Assigned task
Write out, word for word, the part of the listing below that opens with the line containing "Open the Sevilla team link" and closes with the line containing "You are a computer-use agent. 450x372 pixels.", keeping both of those lines and adding no others.
====
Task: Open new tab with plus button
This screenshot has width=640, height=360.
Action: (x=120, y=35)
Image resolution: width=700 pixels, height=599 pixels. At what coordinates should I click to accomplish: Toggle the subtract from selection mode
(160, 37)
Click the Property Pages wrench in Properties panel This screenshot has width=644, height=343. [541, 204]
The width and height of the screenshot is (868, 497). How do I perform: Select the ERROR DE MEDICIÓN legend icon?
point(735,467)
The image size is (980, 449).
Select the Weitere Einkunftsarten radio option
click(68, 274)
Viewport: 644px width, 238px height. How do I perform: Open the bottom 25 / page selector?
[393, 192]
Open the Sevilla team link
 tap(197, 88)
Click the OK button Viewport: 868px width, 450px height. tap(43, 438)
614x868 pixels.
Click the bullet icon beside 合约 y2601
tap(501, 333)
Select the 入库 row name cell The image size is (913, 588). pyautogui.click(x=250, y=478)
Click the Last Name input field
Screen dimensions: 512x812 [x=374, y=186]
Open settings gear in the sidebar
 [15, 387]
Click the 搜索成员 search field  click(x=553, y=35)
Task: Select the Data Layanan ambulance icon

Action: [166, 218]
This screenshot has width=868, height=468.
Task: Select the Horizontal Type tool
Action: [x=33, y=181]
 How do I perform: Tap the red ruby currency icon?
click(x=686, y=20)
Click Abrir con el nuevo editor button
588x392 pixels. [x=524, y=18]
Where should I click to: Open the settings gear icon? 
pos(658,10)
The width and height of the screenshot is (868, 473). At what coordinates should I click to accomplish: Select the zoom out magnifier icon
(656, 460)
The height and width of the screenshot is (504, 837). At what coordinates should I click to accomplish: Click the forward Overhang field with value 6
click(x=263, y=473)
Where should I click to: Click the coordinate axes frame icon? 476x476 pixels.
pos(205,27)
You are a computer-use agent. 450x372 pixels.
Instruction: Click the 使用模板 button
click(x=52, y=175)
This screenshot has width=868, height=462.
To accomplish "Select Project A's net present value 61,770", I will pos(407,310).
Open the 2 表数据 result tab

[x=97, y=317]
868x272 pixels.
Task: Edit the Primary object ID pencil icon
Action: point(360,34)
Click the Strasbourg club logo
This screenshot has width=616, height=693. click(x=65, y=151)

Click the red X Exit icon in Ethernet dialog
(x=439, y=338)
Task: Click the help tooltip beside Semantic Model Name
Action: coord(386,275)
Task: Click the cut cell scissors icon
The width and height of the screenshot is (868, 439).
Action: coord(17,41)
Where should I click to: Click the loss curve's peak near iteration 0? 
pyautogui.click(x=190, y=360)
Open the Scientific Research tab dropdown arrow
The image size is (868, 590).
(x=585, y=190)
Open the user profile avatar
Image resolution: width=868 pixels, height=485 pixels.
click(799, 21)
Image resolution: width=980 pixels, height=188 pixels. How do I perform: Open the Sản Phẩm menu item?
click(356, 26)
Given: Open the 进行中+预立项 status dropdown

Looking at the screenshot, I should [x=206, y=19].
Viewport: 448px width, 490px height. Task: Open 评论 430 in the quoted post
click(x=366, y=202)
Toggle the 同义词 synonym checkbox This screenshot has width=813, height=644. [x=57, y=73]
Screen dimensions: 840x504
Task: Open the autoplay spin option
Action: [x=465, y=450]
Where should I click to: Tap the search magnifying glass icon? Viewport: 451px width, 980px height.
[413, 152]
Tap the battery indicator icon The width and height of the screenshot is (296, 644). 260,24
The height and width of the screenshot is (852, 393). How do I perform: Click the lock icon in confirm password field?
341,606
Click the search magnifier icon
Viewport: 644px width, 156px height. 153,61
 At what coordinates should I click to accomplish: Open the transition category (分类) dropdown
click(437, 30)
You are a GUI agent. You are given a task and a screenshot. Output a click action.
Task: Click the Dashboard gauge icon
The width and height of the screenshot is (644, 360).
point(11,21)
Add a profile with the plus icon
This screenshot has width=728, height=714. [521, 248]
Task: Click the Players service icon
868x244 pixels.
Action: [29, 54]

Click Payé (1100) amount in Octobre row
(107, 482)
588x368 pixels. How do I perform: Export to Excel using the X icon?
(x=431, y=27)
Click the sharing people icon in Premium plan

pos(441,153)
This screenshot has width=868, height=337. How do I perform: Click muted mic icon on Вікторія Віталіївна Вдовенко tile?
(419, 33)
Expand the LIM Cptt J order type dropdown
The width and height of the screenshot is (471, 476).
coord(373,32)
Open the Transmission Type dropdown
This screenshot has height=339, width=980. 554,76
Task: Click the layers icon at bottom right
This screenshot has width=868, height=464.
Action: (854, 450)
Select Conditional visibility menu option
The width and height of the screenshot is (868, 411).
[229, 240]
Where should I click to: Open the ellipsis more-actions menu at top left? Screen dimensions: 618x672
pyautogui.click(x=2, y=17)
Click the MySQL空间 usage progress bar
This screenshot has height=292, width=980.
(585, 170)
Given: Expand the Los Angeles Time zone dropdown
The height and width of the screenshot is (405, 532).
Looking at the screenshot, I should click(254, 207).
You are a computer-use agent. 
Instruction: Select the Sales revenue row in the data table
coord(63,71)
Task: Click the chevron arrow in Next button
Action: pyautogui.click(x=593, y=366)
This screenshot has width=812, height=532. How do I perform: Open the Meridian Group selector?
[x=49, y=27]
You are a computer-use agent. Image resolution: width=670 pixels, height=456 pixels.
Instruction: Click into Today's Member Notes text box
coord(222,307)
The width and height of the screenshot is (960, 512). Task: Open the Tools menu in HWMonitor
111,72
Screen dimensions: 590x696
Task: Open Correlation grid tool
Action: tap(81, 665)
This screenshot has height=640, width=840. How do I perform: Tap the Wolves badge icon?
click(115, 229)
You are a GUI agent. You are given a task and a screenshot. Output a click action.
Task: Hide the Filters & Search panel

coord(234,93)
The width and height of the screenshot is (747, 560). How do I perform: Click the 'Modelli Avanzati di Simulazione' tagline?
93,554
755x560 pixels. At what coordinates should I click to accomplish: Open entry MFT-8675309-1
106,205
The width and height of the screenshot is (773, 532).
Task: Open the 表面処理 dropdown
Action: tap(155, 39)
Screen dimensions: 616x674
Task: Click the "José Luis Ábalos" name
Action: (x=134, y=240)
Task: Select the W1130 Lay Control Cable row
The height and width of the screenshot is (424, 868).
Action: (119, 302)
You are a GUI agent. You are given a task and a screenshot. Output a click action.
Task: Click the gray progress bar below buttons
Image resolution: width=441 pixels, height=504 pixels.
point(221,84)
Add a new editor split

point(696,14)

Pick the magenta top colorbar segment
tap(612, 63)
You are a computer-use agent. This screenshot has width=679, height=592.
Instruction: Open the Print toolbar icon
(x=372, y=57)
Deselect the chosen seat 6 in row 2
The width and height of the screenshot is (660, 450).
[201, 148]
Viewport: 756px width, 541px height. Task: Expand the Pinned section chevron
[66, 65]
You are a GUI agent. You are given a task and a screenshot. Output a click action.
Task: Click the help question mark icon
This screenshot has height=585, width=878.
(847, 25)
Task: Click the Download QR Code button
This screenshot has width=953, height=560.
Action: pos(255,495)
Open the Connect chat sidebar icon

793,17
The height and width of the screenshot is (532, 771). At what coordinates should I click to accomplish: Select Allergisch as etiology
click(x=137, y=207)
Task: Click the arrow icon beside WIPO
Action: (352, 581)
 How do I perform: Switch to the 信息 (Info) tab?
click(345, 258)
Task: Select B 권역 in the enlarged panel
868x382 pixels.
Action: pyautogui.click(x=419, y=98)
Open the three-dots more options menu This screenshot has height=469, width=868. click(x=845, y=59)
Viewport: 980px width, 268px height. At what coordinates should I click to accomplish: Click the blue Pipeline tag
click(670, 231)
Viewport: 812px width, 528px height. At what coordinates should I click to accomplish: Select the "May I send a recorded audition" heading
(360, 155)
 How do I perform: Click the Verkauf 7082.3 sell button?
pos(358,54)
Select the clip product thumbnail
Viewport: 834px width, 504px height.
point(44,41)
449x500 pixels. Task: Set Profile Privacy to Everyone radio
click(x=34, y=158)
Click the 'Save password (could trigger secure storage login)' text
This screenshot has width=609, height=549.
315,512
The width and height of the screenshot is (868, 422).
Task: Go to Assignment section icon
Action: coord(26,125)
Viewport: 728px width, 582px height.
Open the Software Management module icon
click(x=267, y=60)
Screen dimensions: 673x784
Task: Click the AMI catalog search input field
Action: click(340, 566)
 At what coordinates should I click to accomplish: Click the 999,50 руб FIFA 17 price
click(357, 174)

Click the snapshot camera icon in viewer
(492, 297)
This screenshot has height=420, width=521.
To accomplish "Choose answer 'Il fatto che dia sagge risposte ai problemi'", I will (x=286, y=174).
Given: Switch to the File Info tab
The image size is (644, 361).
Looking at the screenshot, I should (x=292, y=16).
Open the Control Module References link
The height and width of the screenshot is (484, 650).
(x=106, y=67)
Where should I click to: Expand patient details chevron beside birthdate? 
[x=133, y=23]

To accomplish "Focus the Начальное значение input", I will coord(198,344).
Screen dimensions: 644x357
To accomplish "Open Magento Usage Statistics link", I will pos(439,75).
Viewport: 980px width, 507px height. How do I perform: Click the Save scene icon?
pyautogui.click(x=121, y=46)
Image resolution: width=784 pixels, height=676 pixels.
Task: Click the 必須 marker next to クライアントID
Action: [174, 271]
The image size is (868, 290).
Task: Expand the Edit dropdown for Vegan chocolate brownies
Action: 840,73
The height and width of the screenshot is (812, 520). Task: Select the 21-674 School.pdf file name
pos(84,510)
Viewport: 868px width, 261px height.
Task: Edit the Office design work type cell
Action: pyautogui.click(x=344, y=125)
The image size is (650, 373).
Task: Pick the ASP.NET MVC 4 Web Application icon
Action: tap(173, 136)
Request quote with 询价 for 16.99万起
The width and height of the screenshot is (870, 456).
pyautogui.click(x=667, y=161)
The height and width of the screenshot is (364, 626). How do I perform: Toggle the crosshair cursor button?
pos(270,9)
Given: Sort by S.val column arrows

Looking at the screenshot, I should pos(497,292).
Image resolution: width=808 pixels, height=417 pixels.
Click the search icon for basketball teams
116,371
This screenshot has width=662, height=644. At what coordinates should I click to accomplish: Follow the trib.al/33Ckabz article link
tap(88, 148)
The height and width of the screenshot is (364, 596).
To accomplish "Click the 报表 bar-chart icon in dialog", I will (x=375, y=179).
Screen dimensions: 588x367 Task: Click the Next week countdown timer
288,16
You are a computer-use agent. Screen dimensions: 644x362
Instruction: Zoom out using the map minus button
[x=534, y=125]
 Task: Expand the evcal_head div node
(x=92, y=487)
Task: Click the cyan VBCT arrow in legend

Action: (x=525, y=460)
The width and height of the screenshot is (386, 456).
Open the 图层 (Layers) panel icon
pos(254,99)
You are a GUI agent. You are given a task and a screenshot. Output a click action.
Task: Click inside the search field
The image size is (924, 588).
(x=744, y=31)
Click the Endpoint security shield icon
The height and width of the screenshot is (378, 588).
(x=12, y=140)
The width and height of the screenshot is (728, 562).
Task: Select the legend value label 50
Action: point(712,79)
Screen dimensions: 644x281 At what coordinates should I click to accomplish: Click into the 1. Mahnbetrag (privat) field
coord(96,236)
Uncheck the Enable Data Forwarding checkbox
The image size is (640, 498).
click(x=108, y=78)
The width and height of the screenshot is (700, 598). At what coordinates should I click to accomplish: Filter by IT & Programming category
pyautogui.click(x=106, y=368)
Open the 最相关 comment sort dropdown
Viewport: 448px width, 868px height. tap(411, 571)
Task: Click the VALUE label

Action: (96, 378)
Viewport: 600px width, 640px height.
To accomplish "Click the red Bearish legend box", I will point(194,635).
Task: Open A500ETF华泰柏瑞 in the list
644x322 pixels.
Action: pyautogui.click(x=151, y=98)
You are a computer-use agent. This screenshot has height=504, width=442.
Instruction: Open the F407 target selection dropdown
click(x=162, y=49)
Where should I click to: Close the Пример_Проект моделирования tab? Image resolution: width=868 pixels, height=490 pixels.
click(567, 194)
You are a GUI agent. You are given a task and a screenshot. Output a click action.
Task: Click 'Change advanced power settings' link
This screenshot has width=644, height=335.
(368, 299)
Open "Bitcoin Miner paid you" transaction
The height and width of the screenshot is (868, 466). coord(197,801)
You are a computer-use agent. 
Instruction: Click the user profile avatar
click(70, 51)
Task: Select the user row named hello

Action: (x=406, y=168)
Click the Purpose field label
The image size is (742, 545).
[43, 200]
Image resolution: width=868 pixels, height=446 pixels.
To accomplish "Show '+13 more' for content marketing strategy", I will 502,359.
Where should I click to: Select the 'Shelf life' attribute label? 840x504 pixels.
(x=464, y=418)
====
Answer below
Open the Sevilla team link
 tap(197, 88)
Click the OK button Viewport: 868px width, 450px height. tap(43, 438)
614x868 pixels.
Click the bullet icon beside 合约 y2601
tap(501, 333)
Select the 入库 row name cell The image size is (913, 588). pyautogui.click(x=250, y=478)
Click the Last Name input field
Screen dimensions: 512x812 [x=374, y=186]
Open settings gear in the sidebar
 [15, 387]
Click the 搜索成员 search field  click(x=553, y=35)
Task: Select the Data Layanan ambulance icon

Action: [166, 218]
This screenshot has width=868, height=468.
Task: Select the Horizontal Type tool
Action: [x=33, y=181]
 How do I perform: Tap the red ruby currency icon?
click(x=686, y=20)
Click Abrir con el nuevo editor button
588x392 pixels. [x=524, y=18]
Where should I click to: Open the settings gear icon? 
pos(658,10)
The width and height of the screenshot is (868, 473). At what coordinates should I click to accomplish: Select the zoom out magnifier icon
(656, 460)
The height and width of the screenshot is (504, 837). At what coordinates should I click to accomplish: Click the forward Overhang field with value 6
click(x=263, y=473)
Where should I click to: Click the coordinate axes frame icon? 476x476 pixels.
pos(205,27)
You are a computer-use agent. 450x372 pixels.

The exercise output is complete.